Why Students Should Get Flu Shots

Licensed by Creative Commons The CDC reports millions of people diagnosed with the flu and thousands of others die from the flu virus.

Sydney Lucero

Contributing Writer

With midterms now behind us and the end of the semester looming in the distance, it’s safe to say that getting a needle stuck in your arm is probably the last thing on your mind right now., but it should be on your to-do list. 

According to the Center for Disease Control and Protection (CDC), millions of people come down with the flu every year, hundreds of thousands of people are hospitalized and thousands of people die from flu-related causes.

“I really just don’t have time for it right now.” says a student who wished to remain anonymous. “Plus last year I didn’t get the stupid shot and I never got the flu so I don’t think it makes that big of a difference.”

According to a survey of college students conducted by the National Foundation for Infectious Disease, only between 8-39 percent of college students get the vaccine each year. 

So why aren’t college students getting the flu shot? It’s widely available and relatively inexpensive.

Perhaps it stems from the misconception that healthy young people couldn’t possibly get that sick.

According to the CDC, 172 American children and teens died from the flu in the winter of 2017.

Let’s not forget many students live on-campus and are surrounded by hundreds of other students who could potentially get the flu.

The flu virus spreads from person to person through respiratory drops- putting students living in the dorms at extremely high risk.

Although the vaccine is not fully effective in preventing the flu, it does decrease the likelihood by 40-60 percent, the CDC says.

And even if you get the shot and still end up catching the flu, the symptoms are likely to be a lot milder than they would be without it.

Another common misconception is that the flu shot actually causes you to get the flu.

This is incorrect. A sore arm, perhaps a tiny bit of swelling at the injection site, and in rare cases a mild fever is the only side effects listed on the pamphlet distributed to everyone who gets the shot at CVS pharmacy.

Any side effects experienced are not caused by the flu itself but by the body simply reacting to the vaccine. 

That being said, there are some people who should not receive a flu vaccine – people who have had an allergic reaction to the vaccine in the past or who are allergic to eggs or any of the vaccine’s other components

The CDC says that serious allergic reactions to the vaccine are rather rare and occur in less than one in every 100,000 doses administered.
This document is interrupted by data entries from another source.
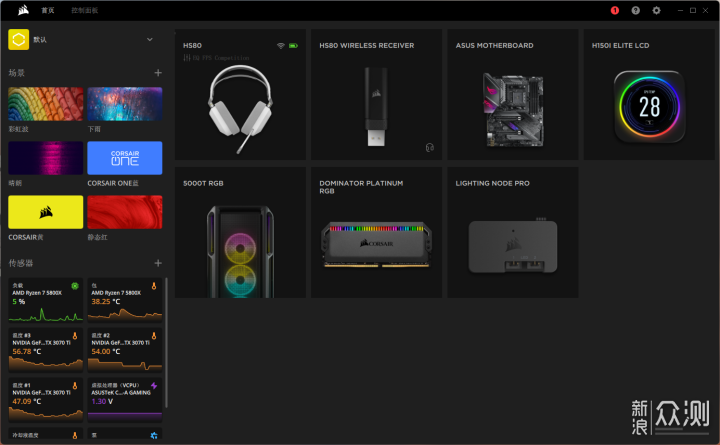Open the DOMINATOR PLATINUM RGB device tile
The image size is (720, 445).
(376, 232)
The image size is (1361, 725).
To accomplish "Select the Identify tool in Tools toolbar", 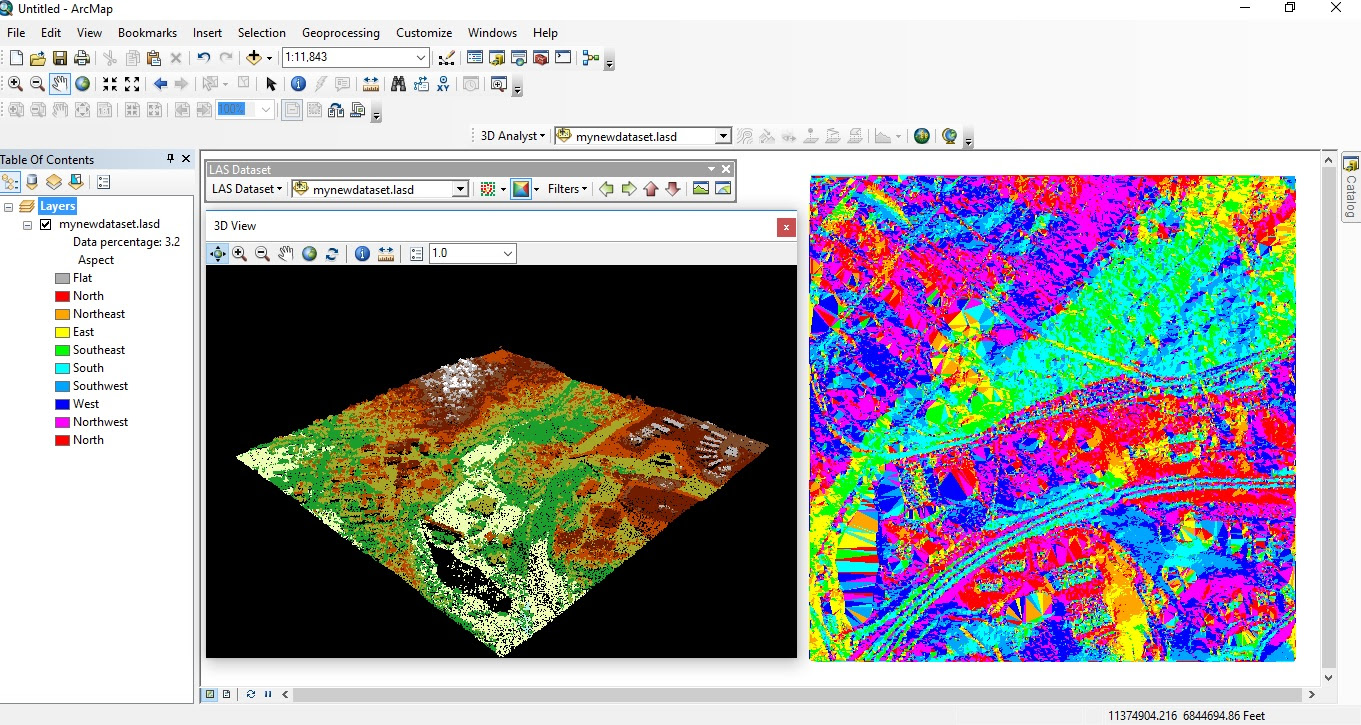I will 298,84.
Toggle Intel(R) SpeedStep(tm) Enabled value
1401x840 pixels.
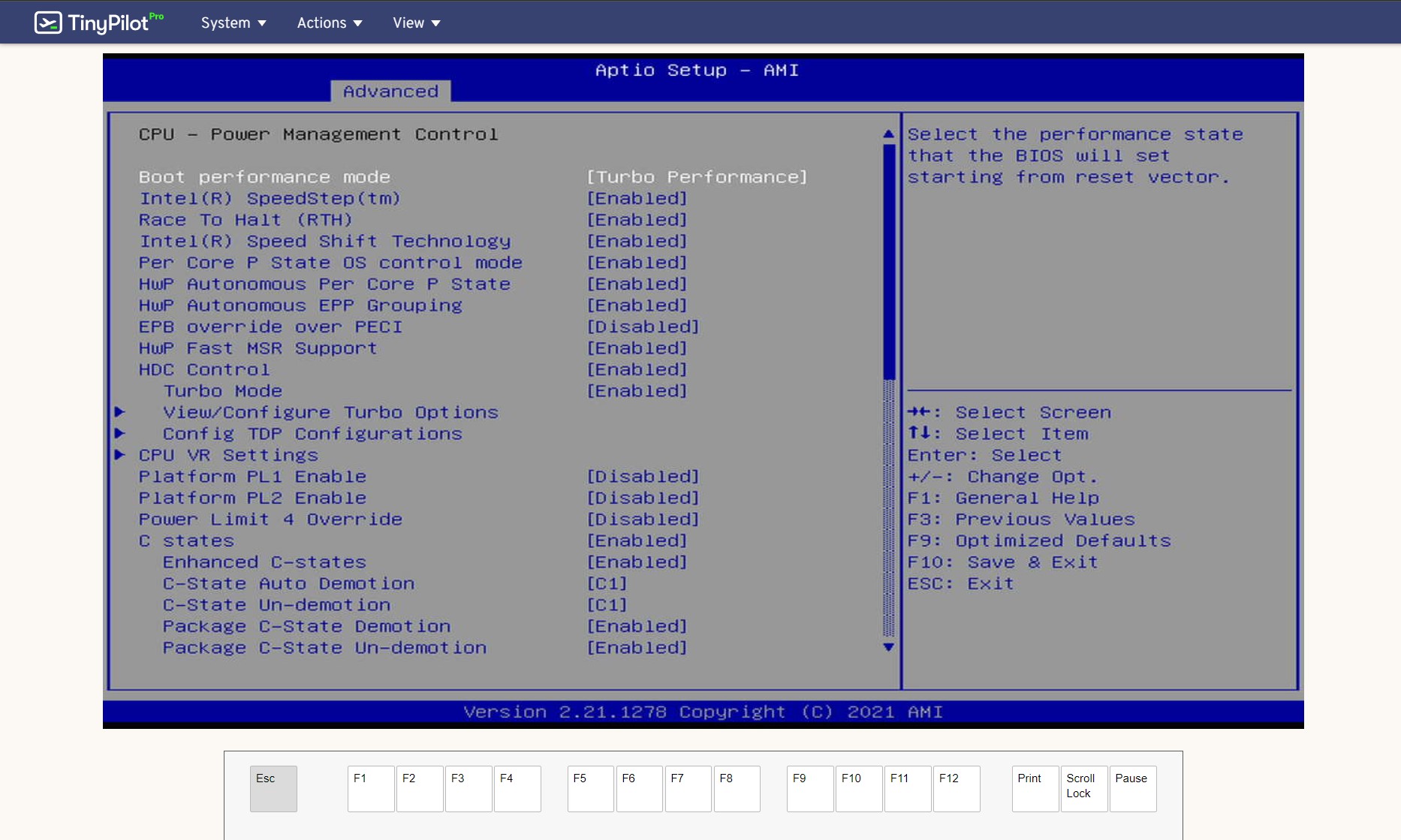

For those who can receive the vaccine, The flu vaccine works by causing antibodies to develop in the body about two weeks after the vaccination takes place.

Most flu vaccines currently administered in the United States protect against four different flu viruses:  Quadrivalent, also known as influenza A (H1N1) virus, an influenza A (H3N2) virus, as well as two influenza B viruses.

With winter just around the corner, it seems now would be a wise time to go and get vaccinated.

While it might seem like an inconvenience, being stuck in bed for a week unable to attend class or getting friends and classmates sick can be much more detrimental to the campus as a whole.